I will say that I was surprised by the amount that was waiting for me when I came back. Decisions were left pending, conversations left on the back burner…and all of this of course causes downstream impact.
Why haven’t we kicked off X sales campaign? (I wasn’t there)
Why wasn’t Y prioritised for Engineering in Q1? (I wasn’t there in Q4 for planning)
Why aren’t we further along the development cycle for Z than we should be? (please see previous notes)
All this is to say that: I’m glad to be back at work, but it is a lot.
Work-life balance is hard to navigate and corporate life is not particularly understanding of the fact you had 3 hours’ sleep because you were scrubbing your child’s vomit out of the carpet the night before. Life moves on.
As we try and work out how to bring up our children, one of the things top of mind is how to instil them with the right principles. When faced with a decision, how do we help them to learn how make the right ones, to decide based on what’s right or wrong, fair or unfair?

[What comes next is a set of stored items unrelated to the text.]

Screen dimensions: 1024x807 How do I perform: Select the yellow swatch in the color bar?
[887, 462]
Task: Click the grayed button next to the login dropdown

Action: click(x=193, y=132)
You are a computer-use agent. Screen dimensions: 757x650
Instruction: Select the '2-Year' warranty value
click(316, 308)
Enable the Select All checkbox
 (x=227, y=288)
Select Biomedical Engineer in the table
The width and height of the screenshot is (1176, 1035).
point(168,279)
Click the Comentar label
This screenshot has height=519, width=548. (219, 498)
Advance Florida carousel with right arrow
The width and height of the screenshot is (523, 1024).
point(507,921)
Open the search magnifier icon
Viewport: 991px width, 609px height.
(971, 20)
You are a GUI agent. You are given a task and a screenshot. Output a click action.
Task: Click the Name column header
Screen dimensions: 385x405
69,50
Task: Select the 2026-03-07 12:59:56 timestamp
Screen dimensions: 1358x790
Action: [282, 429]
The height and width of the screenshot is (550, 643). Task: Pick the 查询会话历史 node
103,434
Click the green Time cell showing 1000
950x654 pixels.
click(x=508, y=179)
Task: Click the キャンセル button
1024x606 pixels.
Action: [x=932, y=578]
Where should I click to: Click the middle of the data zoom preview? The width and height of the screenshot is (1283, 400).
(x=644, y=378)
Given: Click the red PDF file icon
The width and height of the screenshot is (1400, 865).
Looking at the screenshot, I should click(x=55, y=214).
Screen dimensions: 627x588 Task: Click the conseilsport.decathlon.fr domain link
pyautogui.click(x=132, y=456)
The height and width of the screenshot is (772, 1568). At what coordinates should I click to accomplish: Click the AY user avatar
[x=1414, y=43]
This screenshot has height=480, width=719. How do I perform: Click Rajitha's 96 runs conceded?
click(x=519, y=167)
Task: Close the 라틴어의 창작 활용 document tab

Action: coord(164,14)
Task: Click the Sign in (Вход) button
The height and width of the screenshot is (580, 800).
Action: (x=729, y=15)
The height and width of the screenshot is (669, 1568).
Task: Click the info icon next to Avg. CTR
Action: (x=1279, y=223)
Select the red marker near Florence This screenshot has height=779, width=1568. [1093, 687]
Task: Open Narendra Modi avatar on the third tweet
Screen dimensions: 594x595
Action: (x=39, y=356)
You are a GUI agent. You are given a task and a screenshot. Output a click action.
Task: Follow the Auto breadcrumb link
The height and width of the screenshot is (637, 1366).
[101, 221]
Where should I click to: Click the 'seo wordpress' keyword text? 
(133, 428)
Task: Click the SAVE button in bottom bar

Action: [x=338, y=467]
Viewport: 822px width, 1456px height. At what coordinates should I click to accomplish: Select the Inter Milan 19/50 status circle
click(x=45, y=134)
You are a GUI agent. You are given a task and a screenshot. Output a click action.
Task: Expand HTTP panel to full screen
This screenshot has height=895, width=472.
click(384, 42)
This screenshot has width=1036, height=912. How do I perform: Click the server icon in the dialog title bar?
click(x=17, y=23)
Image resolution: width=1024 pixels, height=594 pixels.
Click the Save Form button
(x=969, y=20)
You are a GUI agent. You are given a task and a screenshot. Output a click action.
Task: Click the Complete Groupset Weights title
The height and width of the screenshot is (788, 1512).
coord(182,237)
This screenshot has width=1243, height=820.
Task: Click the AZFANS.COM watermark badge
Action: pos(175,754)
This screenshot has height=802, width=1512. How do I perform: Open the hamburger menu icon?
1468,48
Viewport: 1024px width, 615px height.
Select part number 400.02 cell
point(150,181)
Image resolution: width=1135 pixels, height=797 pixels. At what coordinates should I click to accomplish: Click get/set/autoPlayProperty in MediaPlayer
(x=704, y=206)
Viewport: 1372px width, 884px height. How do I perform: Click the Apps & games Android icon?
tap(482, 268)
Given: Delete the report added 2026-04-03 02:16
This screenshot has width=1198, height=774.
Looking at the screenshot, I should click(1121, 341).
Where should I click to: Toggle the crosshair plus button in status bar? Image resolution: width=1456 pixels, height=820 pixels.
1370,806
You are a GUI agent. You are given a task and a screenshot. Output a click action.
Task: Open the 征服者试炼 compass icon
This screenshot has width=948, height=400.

Especially when we’re not around?
A similar problem arises for product management, and the term “product principles” comes up often in literature. What does this mean?
Product principles in theory
Last year we had Martin Eriksson, renowned product coach and founder of Mind the Product come into our office to give us a talk about the Decision Stack, which has become his main topic over the last few years.
Core to the idea of decision stack is the setting of product principles, which describe the principles you're willing to follow and trade offs you're willing to make to help to make decisions easy.
Another way of looking at it, the principles help you to avoid making decisions that don't create long-term value for your company/customers or are against your values.
Easier said than done.
Product principles were not a topic that had been discussed before and sometimes product people see principles as an academic exercise, to be created once on the suggestion of a product coach and then forever forgotten. Also, who has the time in the day to sit down and think, really think, about principles?
At the end of the day, if you really care about them, it makes sense to make time for them. Just like we do for our kids, establishing these principles is important to encourage consistent behaviour and decisions that can be made with or without you.
That’s how over the past year since Martin’s lecture, I have been conscious - I wouldn’t go as far as call it a mission, of defining these principles to make decision-making a less onerous task.
What I have found is that the principles often already exist to some degree with our product leaders. However, they can be very subjective and challenging to tease out, and only comes out when we assess different decisions. However, the point of product principles is to make trade-offs in your product more explicit and be more decisive.
Things I learned along the way:
We care about the managing of risks (legal, licensing, reputational) even over revenue generation
We care about allowing customer workflows, even over revenue generation
We care about building consistency across products, even over product customization
This has helped to make decisions about blocking existing functionality, introducing new features, as well as commercial decisions on our business model.
Empowering product managers to say “No, because”
Perhaps the most useful thing I’m learning from principles is to have a stronger opinion on what we won’t do and the ability to explain WHY.
No, we wouldn’t block access to premium data based on environment because we can allow customers to try data and use controls to restrict or limit.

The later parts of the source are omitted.